Tuesday, August 7, 2012

Music Teachers ~ Part 2 ~

By the end of grade seven I was finishing my clarinet career and trading up into the keyboard world. Originally, I wanted to be in a band. Be a rock star. Be on MTV. My Dad bought me an inexpensive keyboard/synthesizer. I could already read treble clef notes and I was trying to play a little by ear. I would put the rhythms on and play away....dream.

One day, my Dad came home to say that if I was no longer going to play in the school band then I would have to take some other activity. He gave me the choice...piano or organ lessons.
Let me take you back. This was about 1984-ish. Piano's were not digital. Piano's were the standard upright or baby grand vintage. Keyboards were just coming out. The organ on the other hand was awesome. They had drums and all kinds of sounds. Organs were cool. I chose Organ lessons. I know what you're thinking...not many organ rock groups out there. I didn't care.
I should probably explain a huge difference between the piano and organ. People get them mixed up all the time and it drives me insane. The piano has one keyboard of 88 keys. The organ has two keyboards, foot pedals [much like a keyboard to be played with the left foot] and the expression pedal, for the right foot. WARNING: Those who are uncoordinated should not attempt the feat of playing the organ.

My teacher was a little chinese lady named Su Ling Lo. I was signed up for the 8 Week Introductory Course for $99. I would go into the basement which housed the music school and wait patiently every week. When the eight weeks were over I continued. She said I had promise. I learned quickly. I was good. I rocked.

The most vivid memory of her that I have and probably something that become one of my own vices was her pens and pencils. She had different colors laying about all over the organ. Su Ling would want to make a correction. Look about bewildered, and grab another pen or pencil from her desk. Which, no doubt would be lost in the jumble of other discarded pens and pencils littering the organs surface.

For one of the competitions I entered I chose a Beatles tune. P.S. I Love You. I don't remember being nervous. No butterflies. I would win second place....always a point behind Caroline Haugen. For three years, every festival we would play in we would be against eachother. She would place first and I....second. One time we had to play a duet. I knew my part inside out and backwards. I was infuriated when Caroline messed up. Even then I was a perfectionist. Where is she now? That's a subject for another Blog. 

My parents were always supportive of my efforts. Dad would come home from a long day at work and plop down in his favorite chair in the livingroom.

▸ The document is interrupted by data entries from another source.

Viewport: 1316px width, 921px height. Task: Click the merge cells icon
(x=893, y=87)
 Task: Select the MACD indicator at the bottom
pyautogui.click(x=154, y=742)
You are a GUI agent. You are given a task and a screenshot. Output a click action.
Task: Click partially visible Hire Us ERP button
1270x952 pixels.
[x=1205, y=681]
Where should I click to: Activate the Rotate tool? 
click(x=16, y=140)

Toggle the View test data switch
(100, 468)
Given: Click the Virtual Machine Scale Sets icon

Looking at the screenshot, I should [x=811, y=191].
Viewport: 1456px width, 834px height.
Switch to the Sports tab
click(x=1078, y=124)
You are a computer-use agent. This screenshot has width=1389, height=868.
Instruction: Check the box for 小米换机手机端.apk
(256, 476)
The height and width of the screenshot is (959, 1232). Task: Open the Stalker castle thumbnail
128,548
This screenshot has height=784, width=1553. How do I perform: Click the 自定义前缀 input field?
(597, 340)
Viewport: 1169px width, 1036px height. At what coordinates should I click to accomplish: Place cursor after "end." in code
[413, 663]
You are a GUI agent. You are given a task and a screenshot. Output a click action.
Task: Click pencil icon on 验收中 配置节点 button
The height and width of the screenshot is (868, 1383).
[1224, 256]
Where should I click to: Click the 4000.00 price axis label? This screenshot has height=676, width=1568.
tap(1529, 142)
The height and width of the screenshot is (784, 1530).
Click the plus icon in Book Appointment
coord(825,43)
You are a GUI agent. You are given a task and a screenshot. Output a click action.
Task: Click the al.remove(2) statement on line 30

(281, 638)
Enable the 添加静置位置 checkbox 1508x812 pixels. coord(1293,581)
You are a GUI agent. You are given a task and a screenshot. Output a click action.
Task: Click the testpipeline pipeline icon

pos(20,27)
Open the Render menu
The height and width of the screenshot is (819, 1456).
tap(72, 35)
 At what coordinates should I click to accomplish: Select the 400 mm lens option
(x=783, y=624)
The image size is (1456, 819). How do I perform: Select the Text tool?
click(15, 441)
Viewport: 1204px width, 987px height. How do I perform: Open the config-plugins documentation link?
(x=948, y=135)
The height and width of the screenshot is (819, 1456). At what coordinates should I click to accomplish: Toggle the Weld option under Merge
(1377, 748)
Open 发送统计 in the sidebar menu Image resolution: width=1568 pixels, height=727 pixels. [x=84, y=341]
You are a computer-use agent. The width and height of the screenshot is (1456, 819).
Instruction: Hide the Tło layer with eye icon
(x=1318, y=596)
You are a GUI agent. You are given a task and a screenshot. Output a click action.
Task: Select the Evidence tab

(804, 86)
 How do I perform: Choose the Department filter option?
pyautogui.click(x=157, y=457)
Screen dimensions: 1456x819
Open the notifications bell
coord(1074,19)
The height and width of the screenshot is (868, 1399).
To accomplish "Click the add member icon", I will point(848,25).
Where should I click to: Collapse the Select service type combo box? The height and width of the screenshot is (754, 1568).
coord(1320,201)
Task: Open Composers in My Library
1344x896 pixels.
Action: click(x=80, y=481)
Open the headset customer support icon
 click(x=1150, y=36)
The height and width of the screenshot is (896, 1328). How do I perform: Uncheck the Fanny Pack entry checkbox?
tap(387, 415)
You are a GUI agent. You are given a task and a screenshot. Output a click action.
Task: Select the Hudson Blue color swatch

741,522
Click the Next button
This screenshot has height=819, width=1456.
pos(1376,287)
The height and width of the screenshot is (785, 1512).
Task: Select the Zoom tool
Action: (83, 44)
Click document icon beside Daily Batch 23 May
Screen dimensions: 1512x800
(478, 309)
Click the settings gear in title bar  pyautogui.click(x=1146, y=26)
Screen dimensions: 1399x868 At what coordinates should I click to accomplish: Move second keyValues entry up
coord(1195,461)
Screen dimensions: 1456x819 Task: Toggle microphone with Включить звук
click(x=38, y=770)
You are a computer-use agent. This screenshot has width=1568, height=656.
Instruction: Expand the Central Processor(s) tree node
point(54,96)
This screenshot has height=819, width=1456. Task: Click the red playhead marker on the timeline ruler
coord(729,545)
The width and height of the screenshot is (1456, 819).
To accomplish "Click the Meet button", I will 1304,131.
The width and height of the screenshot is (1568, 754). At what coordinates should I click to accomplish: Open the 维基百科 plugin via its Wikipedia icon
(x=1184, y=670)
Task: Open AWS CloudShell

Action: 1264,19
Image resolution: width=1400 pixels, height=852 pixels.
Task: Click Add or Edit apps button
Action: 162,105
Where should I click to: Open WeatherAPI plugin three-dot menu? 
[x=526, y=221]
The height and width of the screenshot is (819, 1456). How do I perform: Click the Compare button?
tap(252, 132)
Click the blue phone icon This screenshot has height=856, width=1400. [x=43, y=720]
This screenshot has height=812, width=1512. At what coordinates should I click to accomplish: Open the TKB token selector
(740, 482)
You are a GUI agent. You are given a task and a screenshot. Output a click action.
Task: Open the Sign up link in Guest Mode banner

"Play that song for me," he'd say.
"What song."
"The one that relaxes me."

I'd flip pages to Endless Love and play away. Pretty soon Dad would not only be relaxed, but asleep. I'm still not sure if it's a good thing that my playing put him to sleep!

The third year that Su Ling Lo was my teacher, she decided to combine students into groups. There was four of us in a group all playing organ. The problem was that two of us practiced and two of us didn't and sometimes one wouldn't show up at all. I was one that practiced. In fact, I would often be called up to the front of a class to demonstrate songs. 

So here I am displaying songs in Su Ling Lo's organ class. I could do anything she asked. Rock, Waltz, Rhumba and Disco....no prob. Su Ling was a great teacher. She gave me the basics. She was a horrible Theory teacher though. She may as well have been trying to teach me chinese. It made no sense. Gibberish. 

I was probably about 14 to 15 years of age then. I was so far ahead of the other people in the organ group that I was hindered from progressing. We asked if I could again have private lessons. When we got the notice of the new schedule I couldn't believe what she had done to me. I was booked for Friday nights at 8 o'clock. Friday night to a 15 year old is totally unreasonable. Unthinkable. Friday was movie night.

Dad and I took off for the music store and inquired about changing teachers. Not a problem, we were told. This was the end of my organ lessons with Su Ling Lo and her pen and pencil fetish.